Review: Chosen Family by Madeleine Gray

This pacy novel begins with a letter. It’s 2023 and Eve is writing to Nell who has disappeared. They are childhood friends and also have a child together. The narrative proper begins the following year, when Eve is 30 and her daughter Lake is seven. A second strand takes us back to 2006 when 12-year-old Eve arrives as the new girl at Nell’s school. They bond over their outsider status, quick wits, and family lives which are unhappy in their own ways (Eve’s mother is “more like a flaky older sister”, Nell’s “knows nothing real about her children”). At first it seems clear that Nell and Eve will become romantically entangled, but Gray gives the friends-to-lovers arc an intriguing twist.

Gray observes the cruelty of school with drollness and pathos — and explores how such cruelty can extend into adulthood. Characters make harmful decisions (there’s a particularly diabolical one to look forward to at the climax), but Gray extends gaze both sympathetic and analytical over them.

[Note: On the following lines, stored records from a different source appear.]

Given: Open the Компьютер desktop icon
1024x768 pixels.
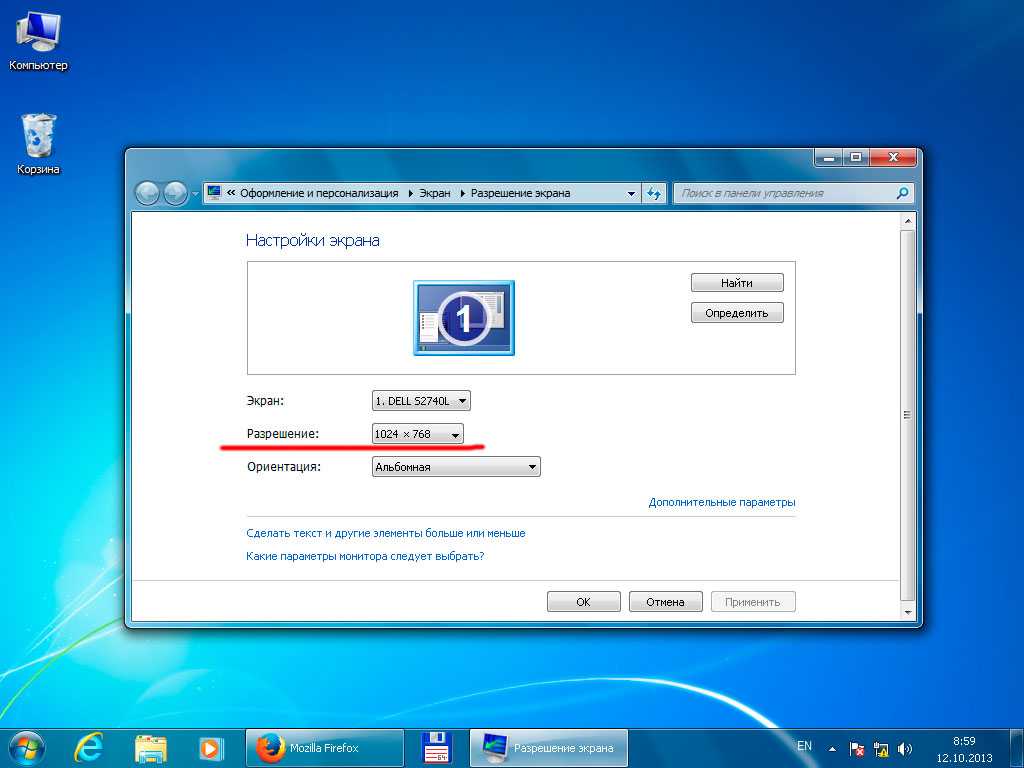Looking at the screenshot, I should pos(38,41).
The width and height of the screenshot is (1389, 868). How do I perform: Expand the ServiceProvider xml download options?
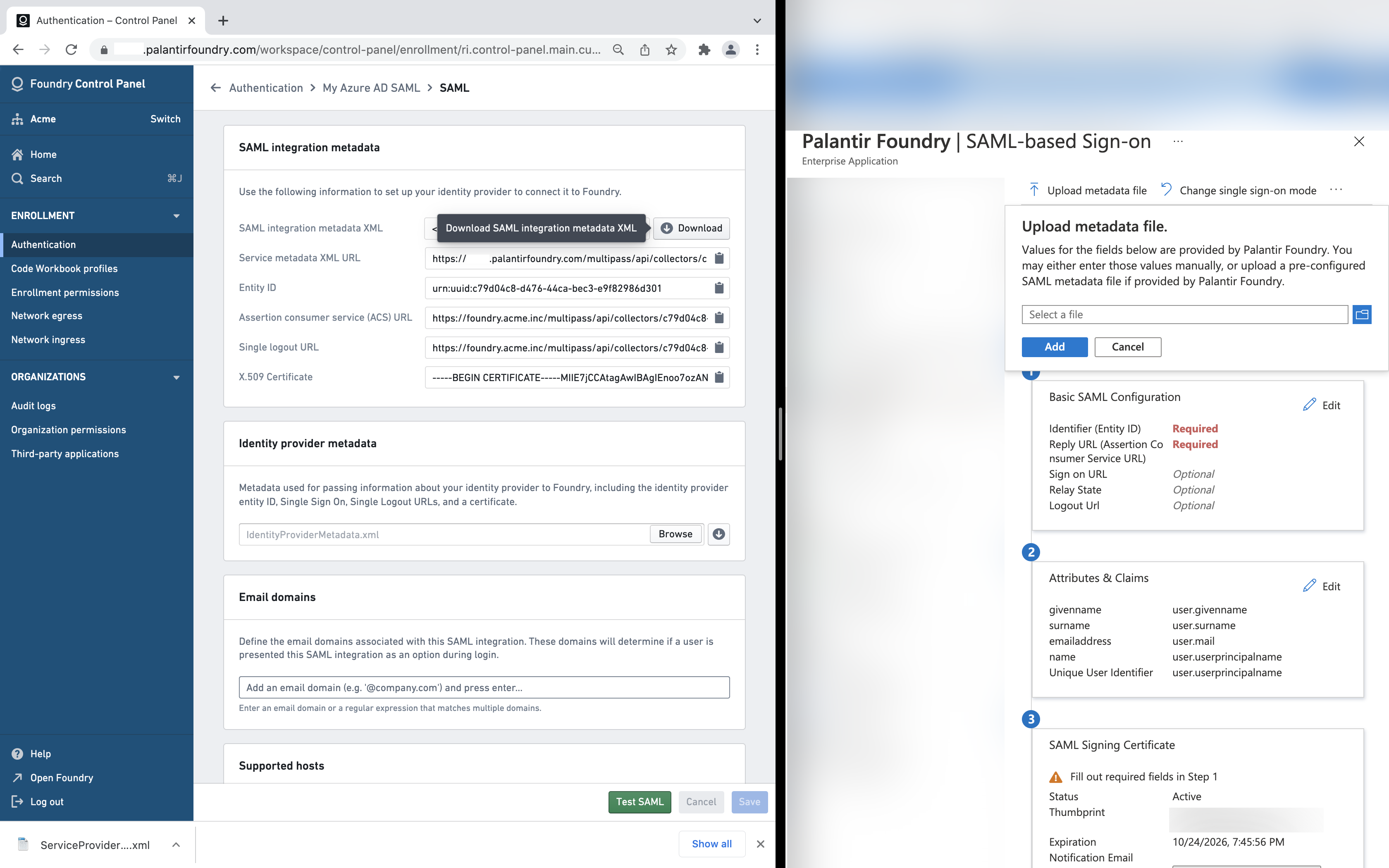point(176,844)
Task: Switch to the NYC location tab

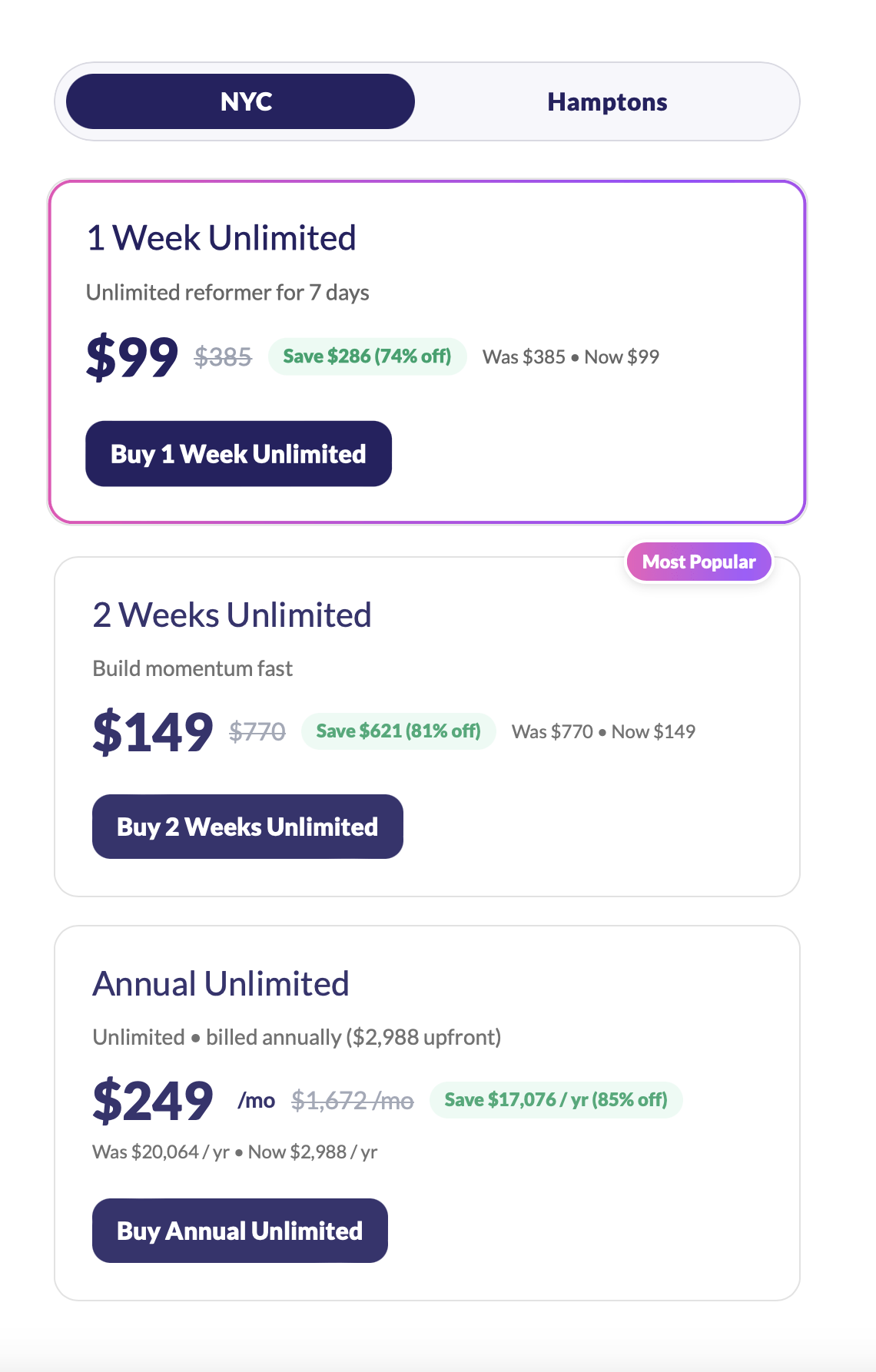Action: (x=241, y=101)
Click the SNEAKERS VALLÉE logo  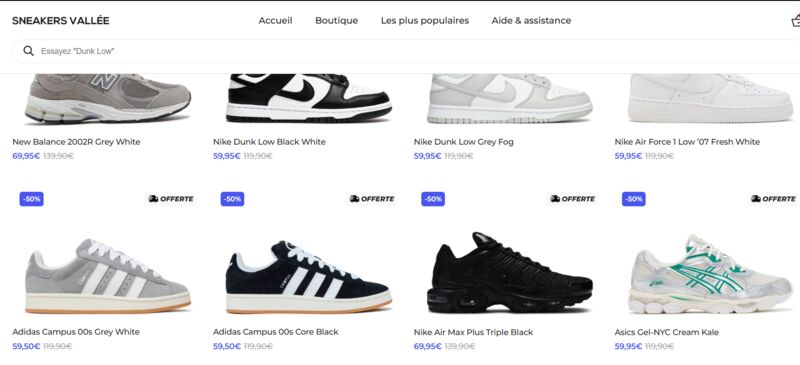(x=61, y=21)
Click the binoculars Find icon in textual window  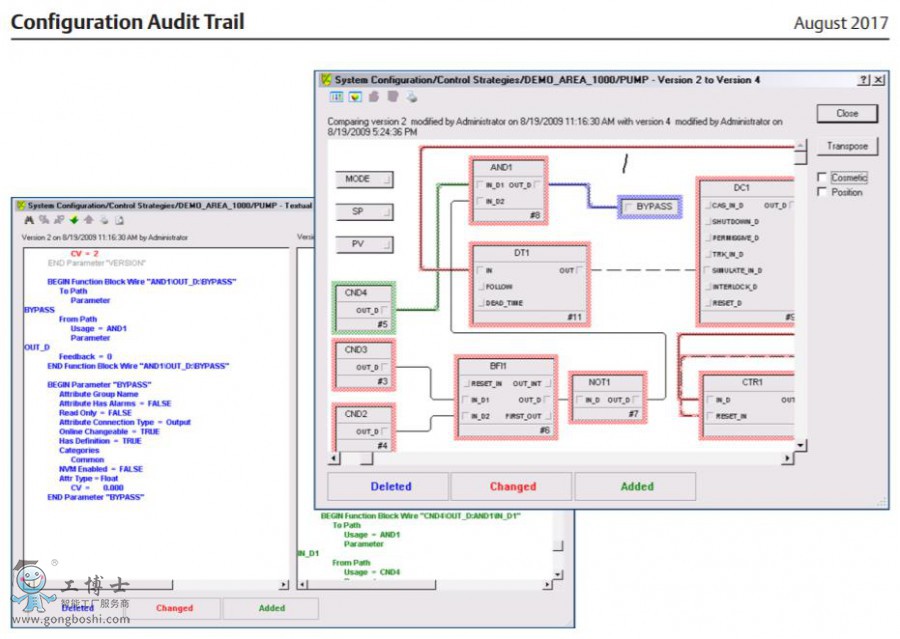click(29, 220)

When Eve escapes schoolyard homophobia, Chosen Family sings with queer joy. Meeting two gays at uni, Eve ecstatically thinks, “they are gay and they know she is gay and they are all gay together! It’s like a movie but it’s her life”. She immediately becomes a notoriously skilled womaniser. The queer gags come thick and fast, with all letters catching strays (“Eve knows that if she doesn’t provide specific seating for the bisexuals, they protest that they are being erased”). It’s hard to begrudge what feels a little rose-tinted when it’s this much fun.

Entertaining and sexy, with its focus on queer life post-AIDS and post-marriage equality, Chosen Family joins a new crop of queer Australian novels, such as those by Holden Sheppard, that focus on the possibilities of making family out of the shadows.

Gay rating: 5/5 for queer characters, relationships, explicit sex and themes.